Why isn’t this kind of thinking being applied to breast cancer research?
I’m guessing the reasons are many, but can’t help but think that one reason is because we’ve made breast cancer so pretty. It’s one of the most heavily funded cancers in terms of research, yet as Dr Love points out, treatments and results are the same now as they were 30 years ago. I know, I know — cancer is incredibly complex and varied, not just in terms of the different types (breast, colon, etc) but within each type, there are immense differences. Then there are the differences in each person who’s diagnosed, as well as the differences in each cell. I don’t expect a panacea, but I do expect cure research.
It’s funny — not ha ha funny but peculiar — that in trying to de-stigmatize breast cancer, we’ve ended up trivializing it. The glamor disease is marketed as rosy, fun, and celebratory, when in fact, it’s deadly. And in the cases in which it doesn’t kill its victims, it nonetheless maims them and messes them up in untold ways. Even the “lucky ones” who “caught it early” and “enjoyed the best possible outcome” are scarred, physically and emotionally.
Do we really need ads like this?
What does this accomplish, exactly?
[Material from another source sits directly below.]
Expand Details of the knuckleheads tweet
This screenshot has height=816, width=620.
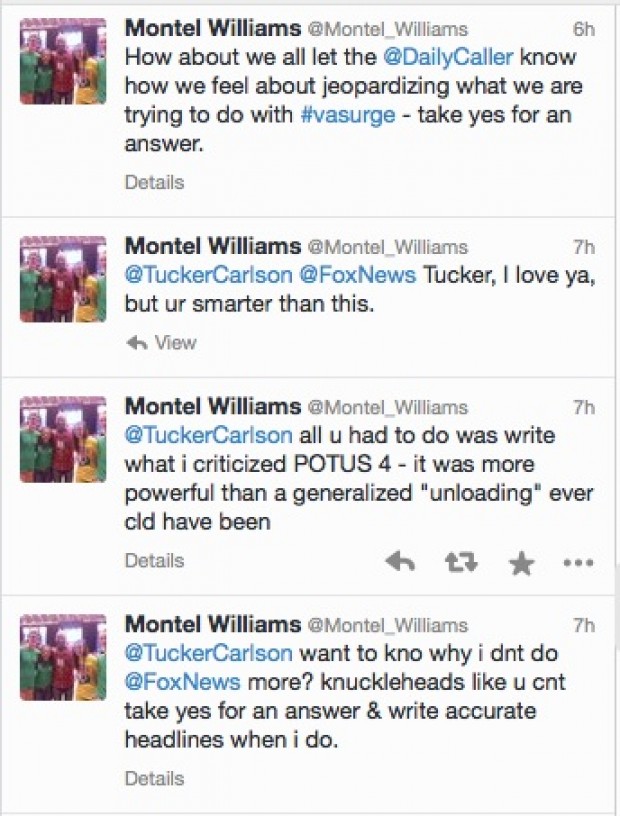pos(154,779)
As a woman, this makes me mad. As a woman diagnosed with breast cancer, it infuriates me. And as a woman who has undergone reconstruction and is facing the hard truth that no amount of surgery will ever restore what I once had, it makes me want to strangle someone with my bare hands. Maybe I’ll start with those models then move on to the jackass behind the ad campaign.
If you zoom in on this dumb ad, it’s not entirely clear what’s going on here besides lots of skin, perky breasts, and a hand. This is what passes for breast cancer “awareness?”
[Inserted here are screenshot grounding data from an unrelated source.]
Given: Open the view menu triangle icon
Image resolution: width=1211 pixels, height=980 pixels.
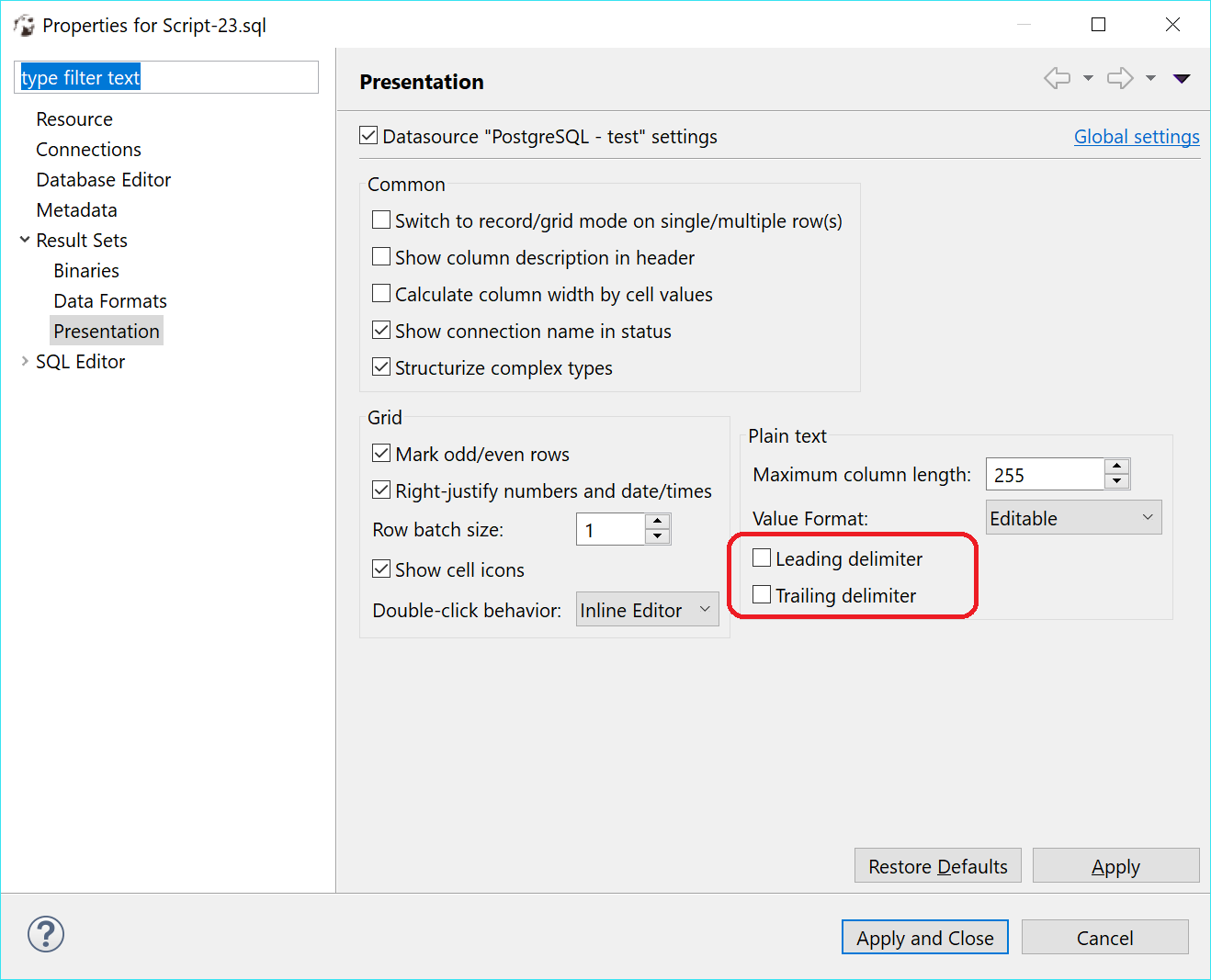Looking at the screenshot, I should 1181,78.
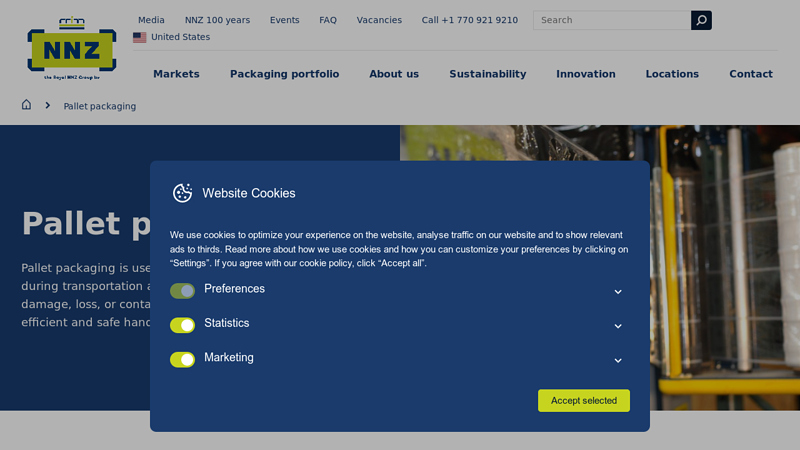Click the NNZ logo

pyautogui.click(x=71, y=49)
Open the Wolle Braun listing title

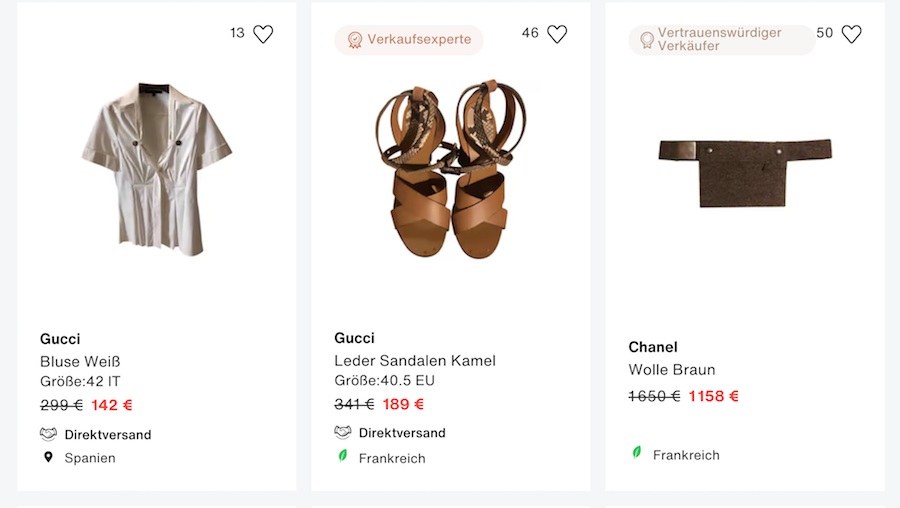click(671, 369)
Did the ad execs behind this think the hint of lesbianism would sell? Did they consider that the woman of color in the middle would be completely shafted should she be diagnosed, because black women die from breast cancer far more often than white women?
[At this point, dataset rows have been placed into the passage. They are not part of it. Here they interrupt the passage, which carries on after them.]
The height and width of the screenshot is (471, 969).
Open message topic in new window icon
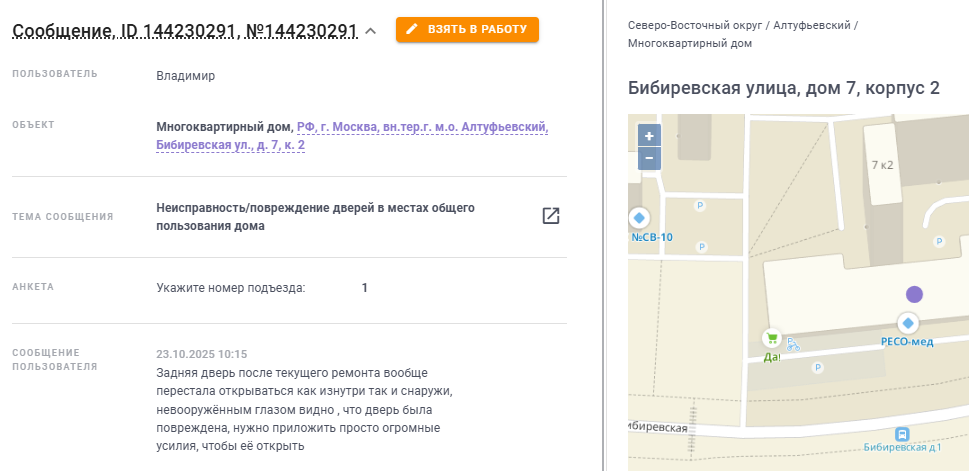550,216
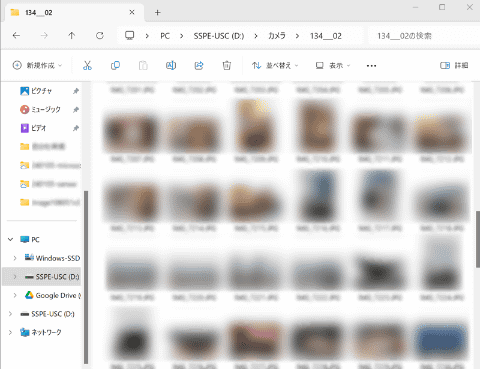Click the Rename icon in toolbar

171,65
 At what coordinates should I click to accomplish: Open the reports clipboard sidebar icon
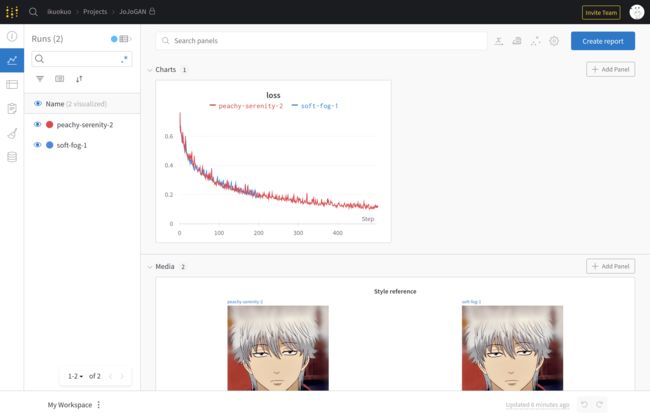click(12, 109)
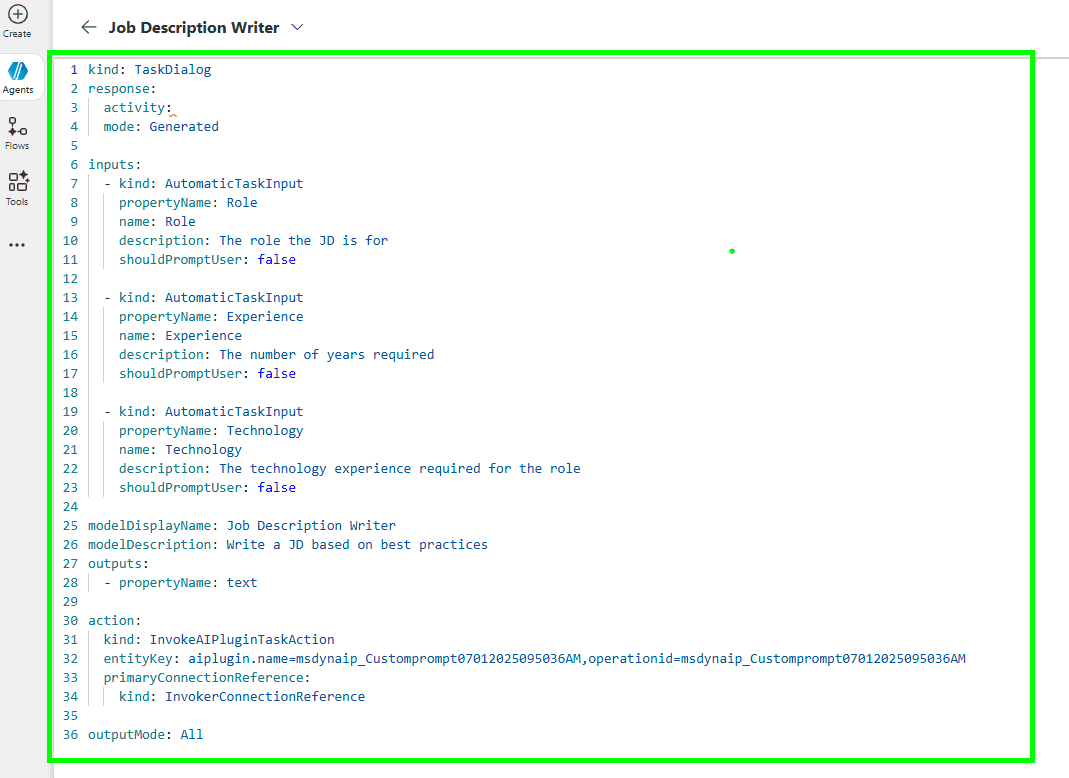Go back using the left arrow
Screen dimensions: 1069x778
(89, 28)
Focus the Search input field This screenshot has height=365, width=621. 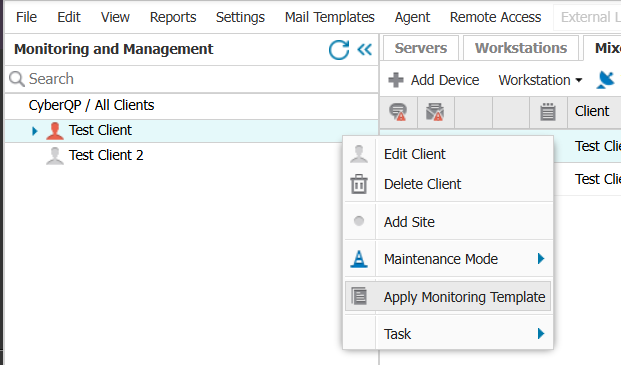point(192,79)
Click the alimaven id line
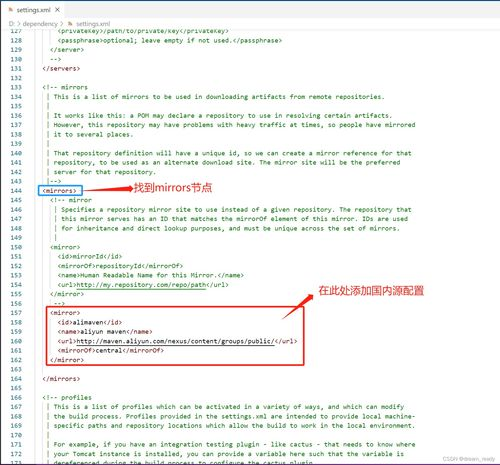 coord(90,322)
Then there’s the text of the ad: Connect, communicate, and conquer? Could this be any more vague and vapid? What the hell are they even selling? I had to look closely and read the fine print to see who put this ad out there. It’s on the very bottom of the ad — the Breast Cancer Awareness Campaign, which is run by Estee Lauder. Again, what the hell are they selling? Remove the pink-ribbon bracelet and this could easily be an ad for a plastic surgeon hawking breast augmentation.
I’ve had it with this side of the “awareness” campaign. Can anyone tell me what this kind of marketing does to actually help our cause? I know the research dollars have to come from somewhere, but surely we don’t need naked breasts to plead our case.
These last two are my favorite. The boxing girl, who I’ve written about before, because the idea of being a fighter when it comes to breast cancer is so pervasive, and the flip side to that idea being the ones who die from this wretched disease somehow didn’t fight quite hard enough and “lost the battle.” The “Expose the Truth” ad, from the Breast Cancer Research Foundation, because the “truth” has nothing at all to do with the model they chose to represent their message. The truth is, ads like these perpetuate the idea that breast cancer is a sexy, pretty disease.